Whatever James Joyce had in mind, did he achieve his purpose? Which were or are the effects of the way he choose to do it on his purpose? Did he indeed transferred to the reader what was on his mind? What he had on his mind? Is it describable on a written text so an average person can figure it out? Did he manage to communicate himself out?

It is my belief that the analogies contained here can answer these questions and help to create a frame of understanding on his works. It should be considered an addition to Literature and by no means it is a contender or a replacement to it.

The intention of this project is to create an axiom for deciphering the gibberish and gobbledygook that after all became the style of James Joyce at Finnegan's Wake and by extension, provide an affordable way to understand and figure out Joyce`s mental process applying it to his works. Since this whole job is a Work in Progress, and probably will remain so, the idea is to link all works of Joyce, which comprises three novels (A Portrait of the Artist as Young Man, Ulysses and Finnegan's Wake), plus the short story collection Dubliners. If it is possible to say so, if this job is a theorem, the proposition is to demonstrate by analogy that James Joyce style is just but noise in a communication process, printed books, which bring in their inception severe limitations that are extensively used by Joyce. It is also taken for grant that It is non existing at the Short Stories, he sets himself up to that in the Portrait, matures it in Ulysses and fully blossoms at Finnegan's.

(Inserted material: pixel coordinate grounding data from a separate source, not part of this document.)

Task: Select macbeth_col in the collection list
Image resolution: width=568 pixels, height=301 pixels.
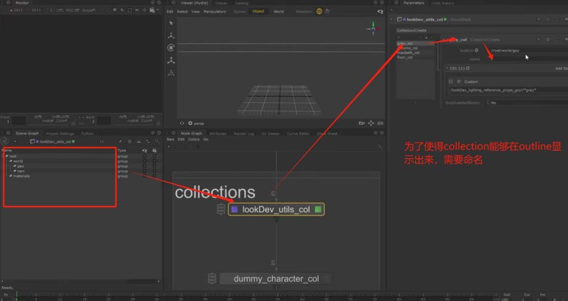Action: [408, 53]
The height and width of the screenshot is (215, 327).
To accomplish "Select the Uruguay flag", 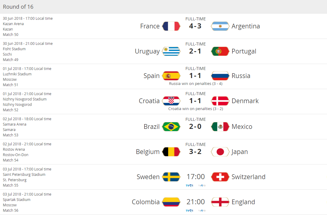I will [171, 51].
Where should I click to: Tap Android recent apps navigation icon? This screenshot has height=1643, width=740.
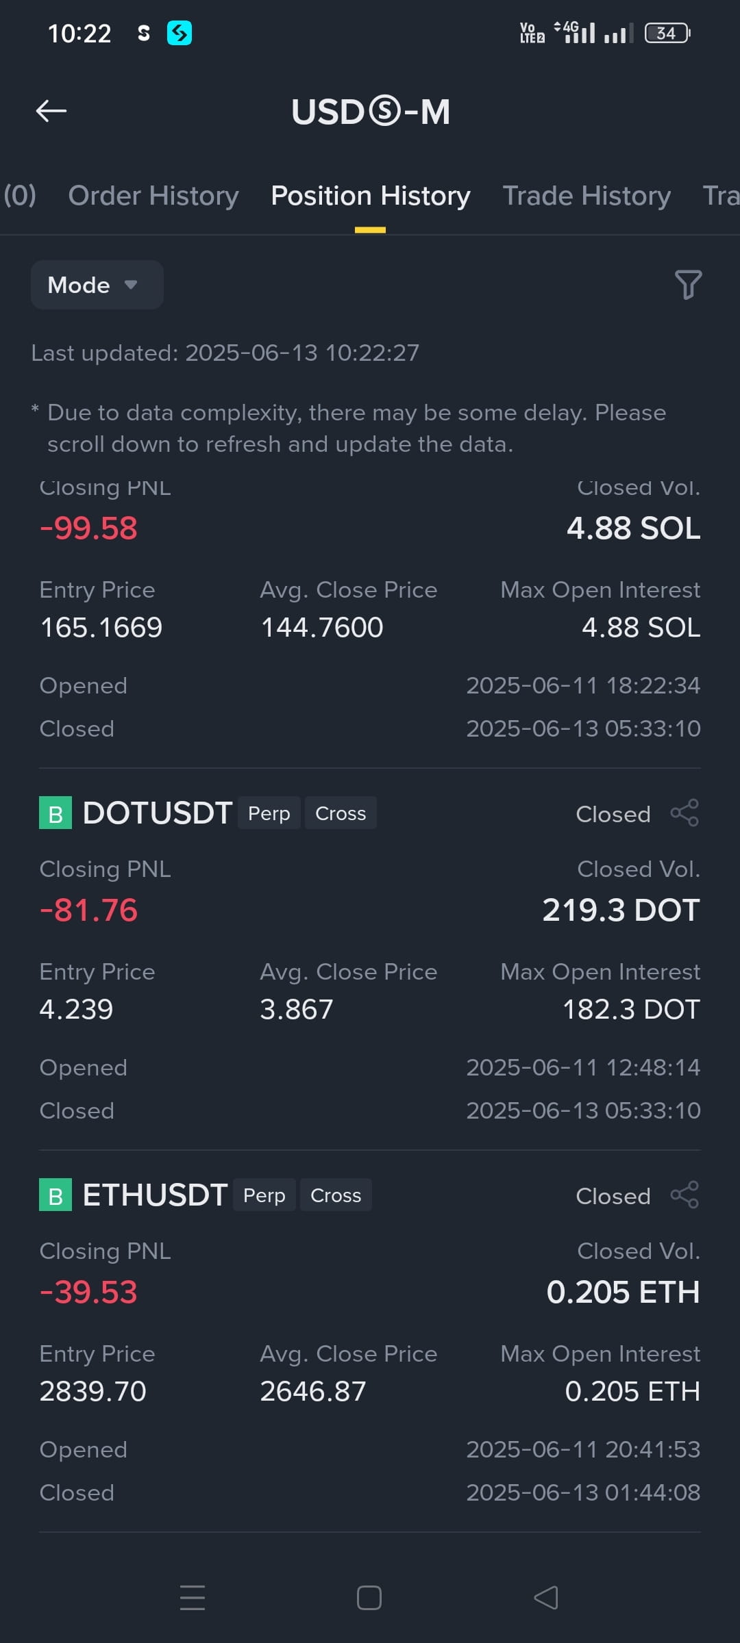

One consequence of his "noise style" is that the translation is highly impaired, being possible up to the Portrait, very difficult, if not impossible at Ulysses, and completely impossible in Finnegan's. But a solution to that will be offered here, and it is that you can explain the "noise" in any language and it is not necessary a knowledge of English more than high school to figure out exactly what James Joyce had in mind.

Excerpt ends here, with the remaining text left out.